C’est d’ailleurs loin d’être un cas isolé. En 2005, la manufacture Breguet présentait en toute confidentialité un échappement prototype à détente dont il n’existe aujourd’hui plus aucune trace. Dans la foulée, Jaeger-LeCoultre proposait l’échappement « Isomètre à Ellipse » en 2006 au cœur de l’une de ses plus formidables créations qu’est la Reverso Grande Complication à Triptyque. Cet échappement au nom bizarre est en fait une sorte de détente retravaillée, où l’impulsion n’intervient qu’une fois par oscillation complète et de la manière la plus brève possible. L’échappement à détente pivotée peut être considéré comme la variante la plus réussie et la plus couramment utilisée de ce type de régulateur. Mais les échappements à détente réagissent très mal aux chocs ou aux mouvements vifs, comme l’échappement naturel classique. Voilà pourquoi les fabricants de montres-bracelets ont fait l’impasse sur ces mécanismes pourtant réputés pour leurs qualités chronométriques.

Jaeger-LeCoultre proposait en 2006 l’échappement « Isomètre à Ellipse » dans la formidable Reverso Grande Complication à Triptyque.

Avec l’Isomètre à Ellipse, les horlogers de Jaeger-LeCoultre sont parvenus à remédier à cette anomalie en réalisant un nouvel échappement à détente pivotée et à dégagement indirect adapté aux montres-bracelets, conservant les aspects positifs du principe sans s’embarrasser de ses influences négatives. Ainsi, cet ensemble trop tôt disparu et produit à seulement 30 exemplaires se compose de quatre éléments : la roue d’échappement, le plateau, le bras du bloqueur et le bloqueur, appelé également « bascule » ou détente pivotée dans le langage horloger. Afin que l’échappement « Isomètre à Ellipse » puisse fonctionner parfaitement dans toutes les positions et supporter des chocs, le bras du bloqueur et la roue d’échappement sont fabriqués en silicium monocristallin.

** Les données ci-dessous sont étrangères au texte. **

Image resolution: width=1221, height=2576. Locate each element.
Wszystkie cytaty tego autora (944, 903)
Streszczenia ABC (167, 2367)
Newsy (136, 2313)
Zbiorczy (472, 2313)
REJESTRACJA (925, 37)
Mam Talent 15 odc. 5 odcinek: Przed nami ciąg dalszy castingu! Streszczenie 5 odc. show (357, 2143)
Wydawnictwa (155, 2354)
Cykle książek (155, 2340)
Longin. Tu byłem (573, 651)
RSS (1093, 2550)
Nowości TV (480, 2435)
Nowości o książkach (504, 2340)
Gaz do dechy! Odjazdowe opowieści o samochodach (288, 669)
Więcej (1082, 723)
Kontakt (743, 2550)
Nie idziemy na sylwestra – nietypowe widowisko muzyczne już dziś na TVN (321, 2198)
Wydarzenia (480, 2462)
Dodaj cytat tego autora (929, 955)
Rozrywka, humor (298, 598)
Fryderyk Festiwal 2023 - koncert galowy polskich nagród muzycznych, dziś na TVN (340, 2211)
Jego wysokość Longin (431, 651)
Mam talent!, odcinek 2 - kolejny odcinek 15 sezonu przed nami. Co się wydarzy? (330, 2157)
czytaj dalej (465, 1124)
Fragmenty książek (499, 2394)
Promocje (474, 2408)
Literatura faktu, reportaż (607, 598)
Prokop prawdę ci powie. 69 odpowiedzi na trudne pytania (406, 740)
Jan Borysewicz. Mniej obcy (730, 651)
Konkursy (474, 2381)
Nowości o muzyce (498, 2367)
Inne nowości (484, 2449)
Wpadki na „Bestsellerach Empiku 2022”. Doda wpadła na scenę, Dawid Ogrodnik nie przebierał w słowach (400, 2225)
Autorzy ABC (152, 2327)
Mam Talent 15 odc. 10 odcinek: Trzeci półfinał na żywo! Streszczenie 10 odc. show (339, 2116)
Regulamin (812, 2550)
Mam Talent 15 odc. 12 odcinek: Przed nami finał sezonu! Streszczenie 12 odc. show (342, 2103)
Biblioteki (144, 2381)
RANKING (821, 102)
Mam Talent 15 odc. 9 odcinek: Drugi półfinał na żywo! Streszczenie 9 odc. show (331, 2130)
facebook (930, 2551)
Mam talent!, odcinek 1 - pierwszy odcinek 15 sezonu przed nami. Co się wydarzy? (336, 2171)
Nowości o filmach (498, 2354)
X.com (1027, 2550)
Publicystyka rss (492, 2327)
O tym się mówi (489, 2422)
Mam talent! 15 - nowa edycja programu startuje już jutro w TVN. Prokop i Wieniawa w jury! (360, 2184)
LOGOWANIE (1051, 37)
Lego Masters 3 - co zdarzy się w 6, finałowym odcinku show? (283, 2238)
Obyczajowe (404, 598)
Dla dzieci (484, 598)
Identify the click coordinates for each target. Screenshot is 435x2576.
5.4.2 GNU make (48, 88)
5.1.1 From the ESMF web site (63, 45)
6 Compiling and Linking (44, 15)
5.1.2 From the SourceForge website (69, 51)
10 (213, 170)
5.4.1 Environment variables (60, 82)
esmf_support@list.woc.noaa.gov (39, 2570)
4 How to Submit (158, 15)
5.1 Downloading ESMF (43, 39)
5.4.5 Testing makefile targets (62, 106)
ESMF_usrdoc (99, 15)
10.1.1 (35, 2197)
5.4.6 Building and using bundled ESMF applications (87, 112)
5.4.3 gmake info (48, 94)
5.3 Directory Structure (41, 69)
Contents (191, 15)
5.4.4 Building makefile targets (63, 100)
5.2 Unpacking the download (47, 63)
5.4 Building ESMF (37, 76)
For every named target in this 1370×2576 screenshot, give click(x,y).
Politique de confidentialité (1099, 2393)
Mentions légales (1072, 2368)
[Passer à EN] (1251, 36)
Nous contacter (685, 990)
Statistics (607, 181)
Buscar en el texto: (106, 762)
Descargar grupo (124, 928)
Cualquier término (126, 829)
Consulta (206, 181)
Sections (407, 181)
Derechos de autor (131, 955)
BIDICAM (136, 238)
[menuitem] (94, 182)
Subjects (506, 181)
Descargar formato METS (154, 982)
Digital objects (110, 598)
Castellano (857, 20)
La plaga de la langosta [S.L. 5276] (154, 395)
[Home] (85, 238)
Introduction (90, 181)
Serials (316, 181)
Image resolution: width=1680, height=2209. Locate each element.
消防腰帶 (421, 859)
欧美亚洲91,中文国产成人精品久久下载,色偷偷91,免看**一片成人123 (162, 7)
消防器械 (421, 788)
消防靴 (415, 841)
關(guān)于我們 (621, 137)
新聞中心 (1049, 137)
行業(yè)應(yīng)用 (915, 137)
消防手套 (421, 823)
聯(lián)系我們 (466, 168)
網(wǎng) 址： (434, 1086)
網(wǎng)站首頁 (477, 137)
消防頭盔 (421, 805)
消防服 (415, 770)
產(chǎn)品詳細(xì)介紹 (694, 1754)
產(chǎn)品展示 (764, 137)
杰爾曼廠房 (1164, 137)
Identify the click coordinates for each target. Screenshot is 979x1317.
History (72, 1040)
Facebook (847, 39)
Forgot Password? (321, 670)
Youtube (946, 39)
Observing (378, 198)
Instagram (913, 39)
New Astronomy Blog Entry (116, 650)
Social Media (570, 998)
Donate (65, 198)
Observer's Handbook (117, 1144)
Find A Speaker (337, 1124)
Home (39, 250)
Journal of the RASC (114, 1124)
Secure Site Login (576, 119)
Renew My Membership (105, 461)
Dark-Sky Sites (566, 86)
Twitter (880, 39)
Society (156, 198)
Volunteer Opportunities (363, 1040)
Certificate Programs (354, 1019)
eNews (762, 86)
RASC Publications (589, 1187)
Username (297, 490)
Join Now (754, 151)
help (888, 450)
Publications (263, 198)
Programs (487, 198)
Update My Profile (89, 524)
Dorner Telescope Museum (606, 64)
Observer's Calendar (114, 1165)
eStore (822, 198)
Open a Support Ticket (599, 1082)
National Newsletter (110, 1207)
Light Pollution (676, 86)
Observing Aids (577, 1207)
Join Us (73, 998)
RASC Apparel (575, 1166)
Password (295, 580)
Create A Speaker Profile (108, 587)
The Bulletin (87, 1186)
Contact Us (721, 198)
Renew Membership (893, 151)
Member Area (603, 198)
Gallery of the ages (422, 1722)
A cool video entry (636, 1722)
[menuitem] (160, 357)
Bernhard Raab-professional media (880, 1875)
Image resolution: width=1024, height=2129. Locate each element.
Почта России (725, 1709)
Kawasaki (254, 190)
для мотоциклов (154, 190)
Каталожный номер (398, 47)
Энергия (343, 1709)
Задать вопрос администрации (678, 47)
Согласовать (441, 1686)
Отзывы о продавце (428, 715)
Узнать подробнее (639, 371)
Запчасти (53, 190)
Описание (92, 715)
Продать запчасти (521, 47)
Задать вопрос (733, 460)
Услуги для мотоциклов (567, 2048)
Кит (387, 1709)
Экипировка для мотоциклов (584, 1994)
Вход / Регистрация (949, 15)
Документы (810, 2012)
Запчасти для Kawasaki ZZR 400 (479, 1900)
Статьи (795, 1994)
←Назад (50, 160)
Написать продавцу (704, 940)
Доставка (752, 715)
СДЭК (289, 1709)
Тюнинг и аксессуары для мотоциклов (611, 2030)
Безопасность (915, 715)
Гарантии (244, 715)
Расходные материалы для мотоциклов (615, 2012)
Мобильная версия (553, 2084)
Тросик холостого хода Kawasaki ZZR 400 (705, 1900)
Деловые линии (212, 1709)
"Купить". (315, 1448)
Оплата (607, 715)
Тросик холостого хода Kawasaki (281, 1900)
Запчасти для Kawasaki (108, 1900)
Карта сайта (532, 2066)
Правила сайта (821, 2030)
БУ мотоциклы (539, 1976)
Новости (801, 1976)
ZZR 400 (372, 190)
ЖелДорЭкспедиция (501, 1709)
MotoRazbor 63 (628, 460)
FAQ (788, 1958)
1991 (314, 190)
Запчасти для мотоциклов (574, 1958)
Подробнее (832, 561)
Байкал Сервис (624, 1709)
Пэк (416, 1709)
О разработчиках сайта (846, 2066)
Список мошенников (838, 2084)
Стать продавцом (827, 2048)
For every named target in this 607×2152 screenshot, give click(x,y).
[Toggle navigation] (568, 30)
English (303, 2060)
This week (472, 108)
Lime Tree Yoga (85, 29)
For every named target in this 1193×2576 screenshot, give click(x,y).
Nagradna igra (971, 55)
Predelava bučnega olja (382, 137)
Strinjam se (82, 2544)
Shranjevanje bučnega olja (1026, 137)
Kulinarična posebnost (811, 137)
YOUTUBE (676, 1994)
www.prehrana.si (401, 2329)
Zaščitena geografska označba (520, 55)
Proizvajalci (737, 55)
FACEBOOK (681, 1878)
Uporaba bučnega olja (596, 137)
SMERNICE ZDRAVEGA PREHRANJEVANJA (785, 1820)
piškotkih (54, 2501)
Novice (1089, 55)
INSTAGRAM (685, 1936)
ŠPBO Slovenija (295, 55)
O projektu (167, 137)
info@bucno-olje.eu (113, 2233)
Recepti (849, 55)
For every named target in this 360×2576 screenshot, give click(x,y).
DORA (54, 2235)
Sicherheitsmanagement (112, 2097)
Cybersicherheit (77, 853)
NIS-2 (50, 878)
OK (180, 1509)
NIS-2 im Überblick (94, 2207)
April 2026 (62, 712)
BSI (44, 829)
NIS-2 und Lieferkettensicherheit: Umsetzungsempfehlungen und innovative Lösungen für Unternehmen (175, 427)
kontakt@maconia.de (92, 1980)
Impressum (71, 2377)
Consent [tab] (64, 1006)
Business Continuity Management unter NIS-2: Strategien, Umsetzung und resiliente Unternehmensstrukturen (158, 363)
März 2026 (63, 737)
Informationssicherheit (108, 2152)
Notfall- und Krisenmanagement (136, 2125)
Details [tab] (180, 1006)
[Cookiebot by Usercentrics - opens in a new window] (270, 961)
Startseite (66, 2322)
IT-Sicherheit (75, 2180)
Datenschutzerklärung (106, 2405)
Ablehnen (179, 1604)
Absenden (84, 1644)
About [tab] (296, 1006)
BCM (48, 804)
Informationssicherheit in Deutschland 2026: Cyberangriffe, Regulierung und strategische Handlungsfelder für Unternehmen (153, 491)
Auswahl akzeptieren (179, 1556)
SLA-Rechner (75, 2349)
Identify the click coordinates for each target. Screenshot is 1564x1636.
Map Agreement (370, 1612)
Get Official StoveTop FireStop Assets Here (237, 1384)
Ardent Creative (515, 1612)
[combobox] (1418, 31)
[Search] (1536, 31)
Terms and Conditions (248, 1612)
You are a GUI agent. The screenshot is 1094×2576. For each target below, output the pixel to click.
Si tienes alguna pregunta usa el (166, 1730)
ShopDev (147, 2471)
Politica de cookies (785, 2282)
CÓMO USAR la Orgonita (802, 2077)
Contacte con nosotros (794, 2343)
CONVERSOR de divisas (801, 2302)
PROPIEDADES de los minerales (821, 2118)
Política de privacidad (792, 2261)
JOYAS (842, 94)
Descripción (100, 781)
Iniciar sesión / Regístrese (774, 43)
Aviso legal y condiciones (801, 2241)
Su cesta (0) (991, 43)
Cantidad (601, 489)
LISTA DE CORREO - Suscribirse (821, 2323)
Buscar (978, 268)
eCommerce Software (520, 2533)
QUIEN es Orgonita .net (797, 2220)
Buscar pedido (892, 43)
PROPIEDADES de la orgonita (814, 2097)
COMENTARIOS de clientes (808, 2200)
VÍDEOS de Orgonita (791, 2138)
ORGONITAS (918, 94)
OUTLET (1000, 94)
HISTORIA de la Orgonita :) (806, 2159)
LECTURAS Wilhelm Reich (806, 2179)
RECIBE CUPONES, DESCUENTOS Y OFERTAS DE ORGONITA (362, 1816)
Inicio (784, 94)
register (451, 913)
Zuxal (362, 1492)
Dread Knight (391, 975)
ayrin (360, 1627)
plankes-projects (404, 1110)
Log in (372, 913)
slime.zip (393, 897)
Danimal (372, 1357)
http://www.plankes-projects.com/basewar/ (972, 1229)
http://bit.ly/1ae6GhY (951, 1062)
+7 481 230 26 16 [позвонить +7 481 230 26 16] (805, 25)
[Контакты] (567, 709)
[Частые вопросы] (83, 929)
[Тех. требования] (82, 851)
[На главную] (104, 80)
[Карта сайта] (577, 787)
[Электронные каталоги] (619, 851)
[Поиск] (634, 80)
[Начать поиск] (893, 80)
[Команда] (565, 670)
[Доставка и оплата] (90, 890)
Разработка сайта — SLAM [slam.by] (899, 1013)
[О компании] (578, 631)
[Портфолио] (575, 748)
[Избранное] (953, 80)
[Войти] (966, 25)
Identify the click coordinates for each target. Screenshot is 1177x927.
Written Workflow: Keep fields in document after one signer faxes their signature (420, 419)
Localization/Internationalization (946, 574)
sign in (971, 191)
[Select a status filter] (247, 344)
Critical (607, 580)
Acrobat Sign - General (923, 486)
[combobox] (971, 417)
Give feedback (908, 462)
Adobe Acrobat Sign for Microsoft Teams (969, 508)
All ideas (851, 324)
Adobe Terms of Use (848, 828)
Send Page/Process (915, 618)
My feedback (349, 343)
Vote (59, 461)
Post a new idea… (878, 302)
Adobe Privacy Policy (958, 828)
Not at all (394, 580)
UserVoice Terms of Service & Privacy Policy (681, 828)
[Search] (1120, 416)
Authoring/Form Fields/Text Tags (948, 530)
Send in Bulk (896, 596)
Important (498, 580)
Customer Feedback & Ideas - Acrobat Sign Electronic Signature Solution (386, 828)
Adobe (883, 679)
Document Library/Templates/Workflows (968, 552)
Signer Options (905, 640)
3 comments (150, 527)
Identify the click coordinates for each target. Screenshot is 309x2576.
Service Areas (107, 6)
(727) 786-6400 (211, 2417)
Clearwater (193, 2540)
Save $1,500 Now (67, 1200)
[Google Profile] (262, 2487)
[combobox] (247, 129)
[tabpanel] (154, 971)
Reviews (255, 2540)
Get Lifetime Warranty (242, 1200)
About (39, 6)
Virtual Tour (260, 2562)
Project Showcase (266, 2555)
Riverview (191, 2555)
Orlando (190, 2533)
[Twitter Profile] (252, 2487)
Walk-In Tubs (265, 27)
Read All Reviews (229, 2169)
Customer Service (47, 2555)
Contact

Cet échappement, qui n’a jamais été repris depuis 2006, présente également l’avantage de fonctionner sans lubrification de par ses caractéristiques géométriques correspondant à celles des détentes de chronomètres de marine. Il se dit aussi que Rolex aurait déposé un brevet pour un échappement original (US 2008/0279052A1) en 2008 aux États-Unis. Mais bien sûr, tout cela n’est que conjecture…

Systèmes doubles

Autre option, explorée par les horlogers : assembler le système à résonance et l’échappement naturel pour n’en faire qu’un. C’est un peu le concept qu’a retenu la petite marque Rudis Sylva. Son groupe de régulation baptisé en toute simplicité « Oscillateur Harmonieux » a été conçu par l’horloger Mika Rissanen. Dans sa construction, l’organe réglant reste toujours sur le même plan, constitué de deux balanciers associés à des spiraux dont le développement est asymétrique et ce, dans toutes les positions. Le mode de fonctionnement est simple, basé sur le principe de connexion. Autrement dit, les deux balanciers engrenant l’un avec l’autre vibrent à une même amplitude pour garantir à l’Oscillateur Harmonieux une marche moyenne immédiate corrigée par une compensation mutuelle optimisant les réglages diurnes.

Calibre Chronomètre à Résonnance © F.P. Journe
Calibre Chronomètre à Résonnance © F.P. Journe

D’une certaine façon, ce groupe de régulation inscrit dans un tourbillon permet à l’ensemble apparié de faire rentrer les deux balanciers en résonance mécanique (voir également les échappements à résonance proposés par F.P.Journe et Armin Strom équipés d’échappements à ancre classiques). Autre produit récent doté d’un double balancier, mais régulé par un seul échappement à ancre suisse : la Royal Oak Dualbalance d’Audemars Piguet, présentée en 2016. Ce groupe de régulation original est censé résoudre les problèmes de stabilisation en intégrant un second ensemble balancier-spiral sur le même axe. Cette nouvelle géométrie brevetée « Dualbalance » permet d’obtenir une précision et une stabilité de fonctionnement considérablement accrues.